* **SUPPLIED DATA**

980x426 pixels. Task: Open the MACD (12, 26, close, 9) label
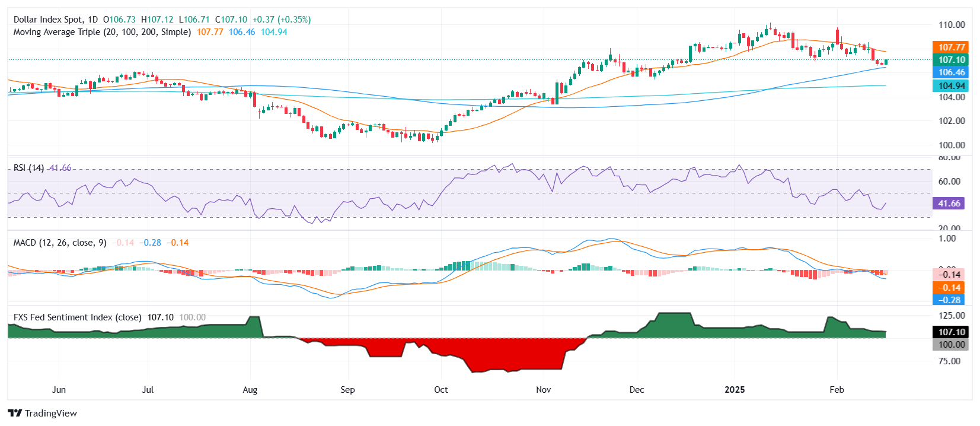60,243
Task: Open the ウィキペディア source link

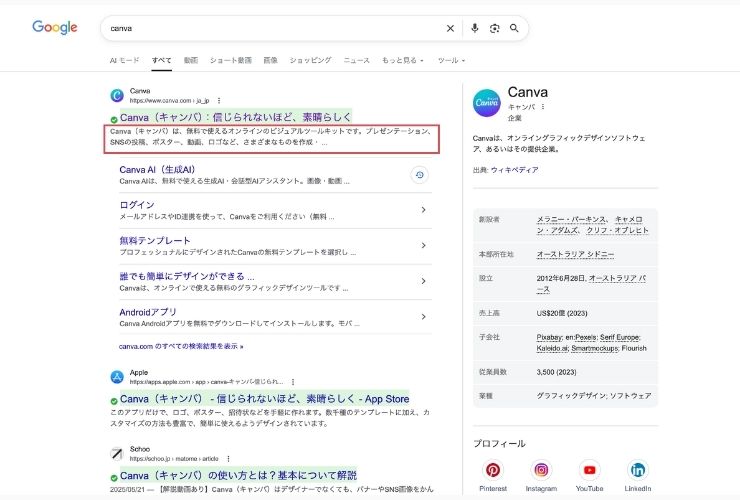Action: [x=514, y=170]
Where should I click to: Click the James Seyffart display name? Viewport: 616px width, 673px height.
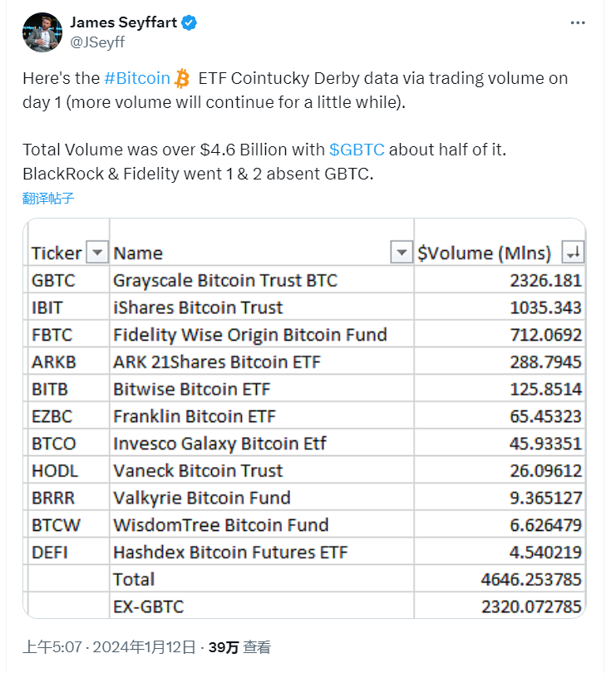click(x=124, y=22)
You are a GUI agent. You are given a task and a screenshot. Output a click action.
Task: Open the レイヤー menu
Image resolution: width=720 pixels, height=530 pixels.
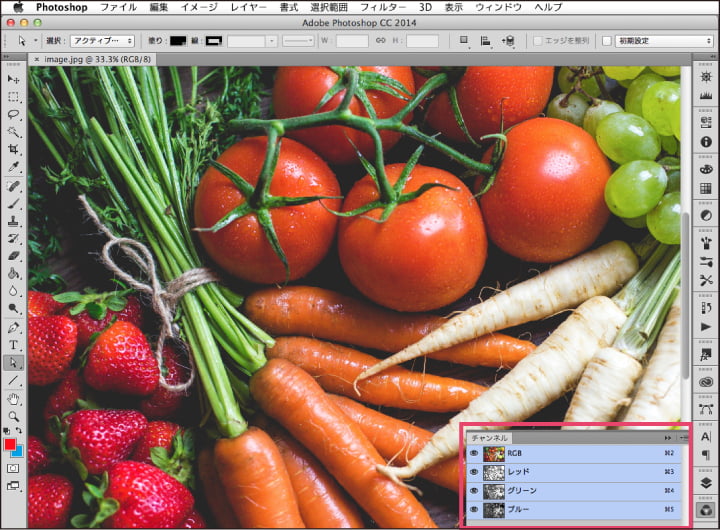[x=248, y=7]
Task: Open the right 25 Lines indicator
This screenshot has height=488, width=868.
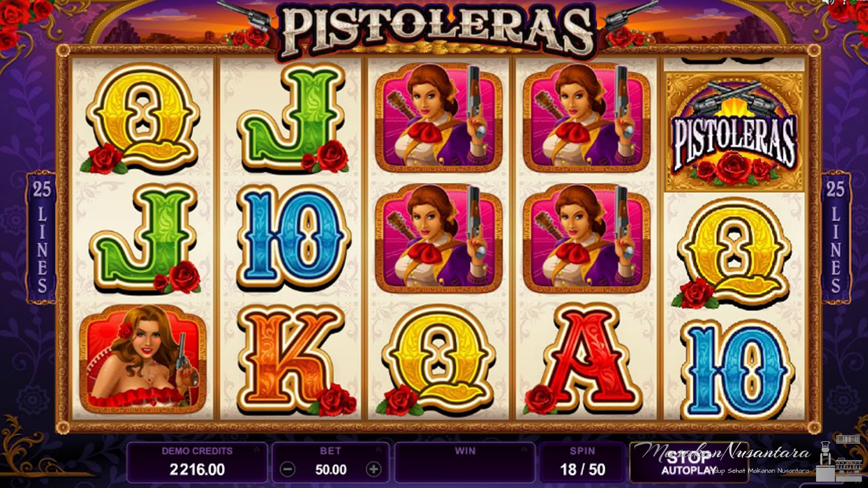Action: click(835, 237)
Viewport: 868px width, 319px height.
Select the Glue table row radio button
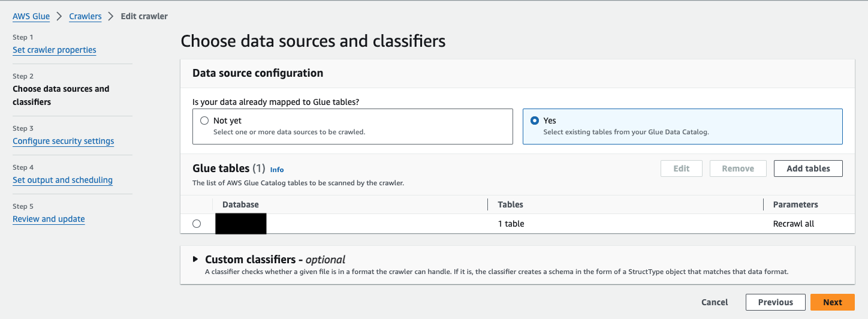tap(197, 224)
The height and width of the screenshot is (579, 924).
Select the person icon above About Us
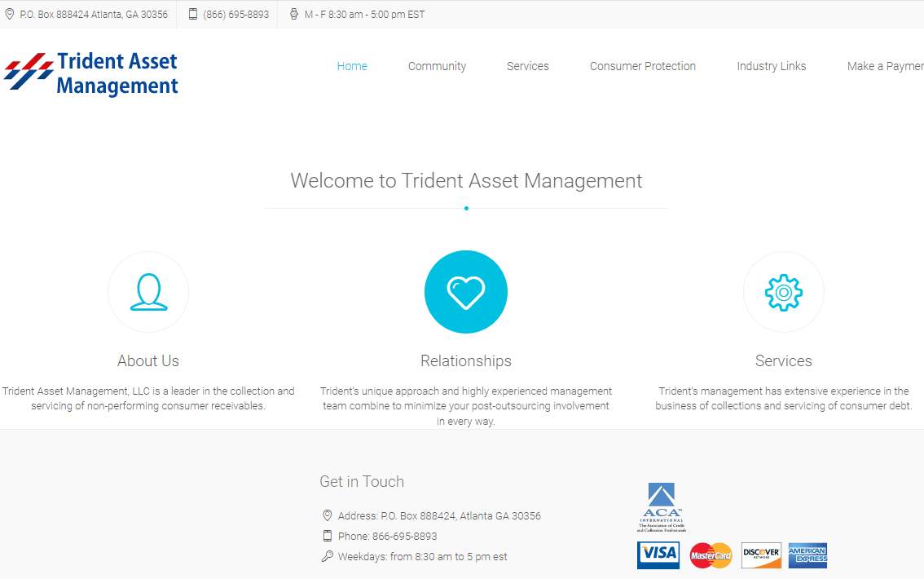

* **WHAT YOU HAVE TO DO**
Exclude the pictures, and output exactly the lines from the one with "Task: Open the ウィキペディア source link" through the last line of the records, both included.

* **EXERCISE RESULT**
Task: Open the ウィキペディア source link

Action: [x=514, y=170]
Where should I click to: Click the James Seyffart display name? Viewport: 616px width, 673px height.
click(x=124, y=22)
You are a GUI agent. You are given a task and a screenshot. Output a click action.
Task: Open the レイヤー menu
Image resolution: width=720 pixels, height=530 pixels.
[x=248, y=7]
Task: Open the right 25 Lines indicator
This screenshot has height=488, width=868.
Action: click(835, 237)
Viewport: 868px width, 319px height.
Select the Glue table row radio button
tap(197, 224)
The height and width of the screenshot is (579, 924).
Select the person icon above About Us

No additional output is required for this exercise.